When his tutors suggested he should “drag sandpaper across his work” Lee began to take a new look at his surroundings. “Maybe it was living in a city,” he wonders, “but I found myself drawn to the grim urban landscapes.” These became a theme; “I found beauty in decay.”
So, while at Bristol Lee’s style of work changed, “I had a more serious attitude towards what I wanted to convey. My work sort of matured with age.” Today he’s sure of his goals: “I want my work to have depth of atmosphere and detail that helps convey a place in time. And if its a character I’m illustrating, I want people to picture his backstory.” Focus makes for feeling.

Kept in the cupboard
So it was, in 1996, with this growing sense of gritty realism, that Lee began his career, and it was starting to pay off with a few pieces of nice freelance here and there, “but living back at my parents’ house wasn’t a good thing.”
But a solution was just around the corner: “A friend of mine drew a few Judge Dredd strips and then went on to work for a games developer.

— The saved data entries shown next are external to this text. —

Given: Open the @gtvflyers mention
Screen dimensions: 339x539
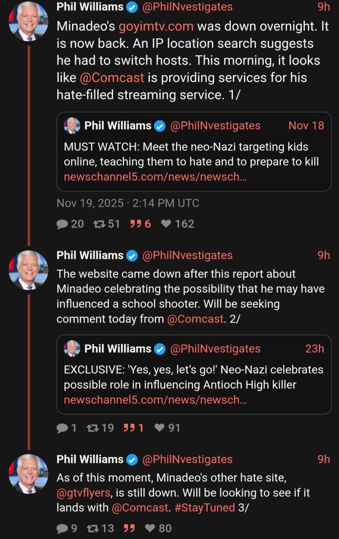Looking at the screenshot, I should pos(84,493).
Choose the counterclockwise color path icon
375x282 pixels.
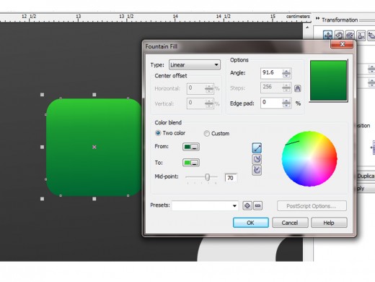[x=257, y=159]
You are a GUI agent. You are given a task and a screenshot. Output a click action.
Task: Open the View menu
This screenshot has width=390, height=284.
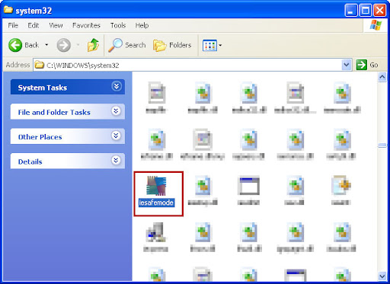(56, 25)
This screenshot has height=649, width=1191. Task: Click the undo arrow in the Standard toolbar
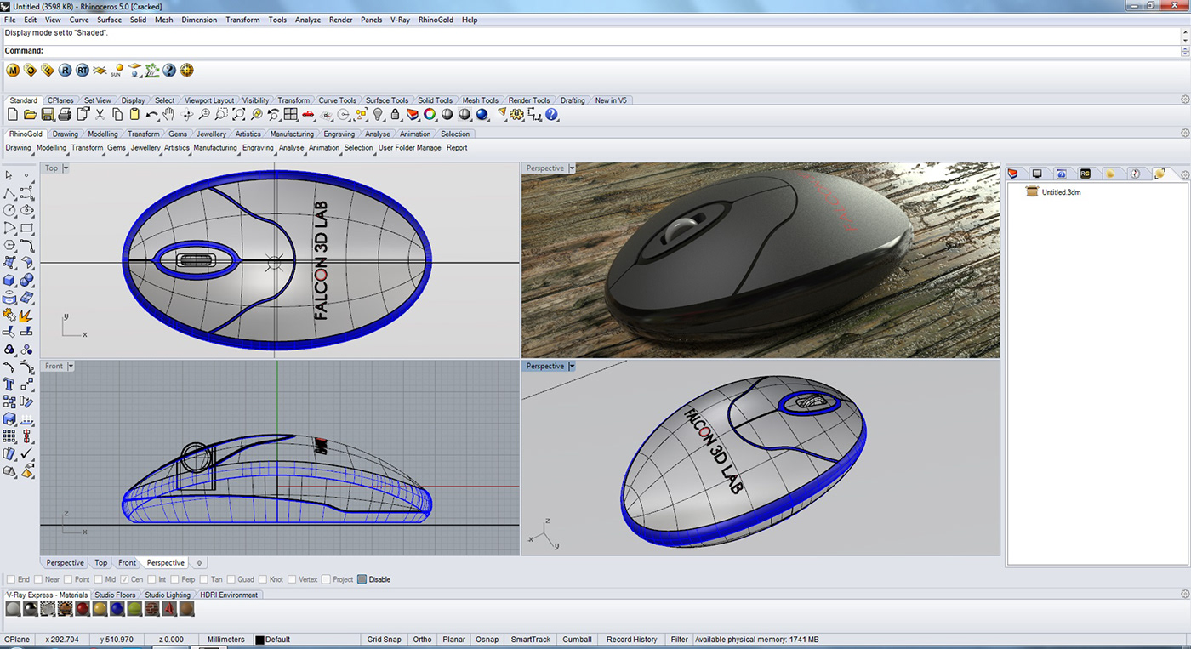[x=151, y=114]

He told me about his new job and the new industry that was springing up since the start of PlayStation.” This sounded too good to be missed, “I started to buy Edge magazine and began checking out the job ads at the back.”
Although Lee had no digital work to show, he got right to the chase: “I contacted developers directly and the response was incredibly positive.” In the summer of 98, Bizarre Creations offered Lee a job on the strength of his 2D art.
Though there was nothing on the slate, “They decided to keep me in a cupboard until they needed someone with my skills.” It wasn’t long before the cupboard door creaked open, and Lee joined the team responsible for titles including Project Gotham and now, The Club. “The work I do now is a pleasure” he says. “I draw bad guys with machine guns all day long.”

Back and forth
A new Lee Carter piece usually starts with a series of very small thumbnails. “After I find one that I want to go with, I work on an A5 rough sketch. I scan this into the computer, resize it and print it back out.” This preserves some of the energy of the original sketch while giving Lee something to work from on the lightbox.
So the traditional materials kick things off: “I always start with pencil, grey markers and white gel pen.” After that it’s over to the computer for colour and texture, but the back and forth between digital and analog is a well-worn path: “Sometimes I print the image out and work into the printout with coloured pencils and scan it back in for more tinkering.”
This integration of the traditional and digital modes of production is perhaps where Lee finds his style. His technique is ever-evolving, though. “I really enjoyed using watercolour and building up layers of washes. I have spent a lot of time trying to capture the same feeling with Photoshop.”

Dredd
So what’s next on Lee’s agenda? “I’m hoping to have time to approach 2000AD, I would love to work on a Judge Dredd strip.” This would bring him artistically full circle.
Another character which tickles his fancy is John Constantine from Vertigo comics’ Hellblazer. But these two are pre-existing characters, other people’s visions. “My big ambition would be to have a go at creating my own character.”
Lee has already tested the waters: “I’ve done this once,” he says, “with artist/writer Liam Sharp on the Necromachia strip in Mam Tor publishing’s Event Horizon books.” And it seems that this partnership may have a second outing some time soon.
With all this going on, it’s a wonder he has time to sleep: “It’s a hell of a long day,” Lee admits, “but you need to keep your hands going.”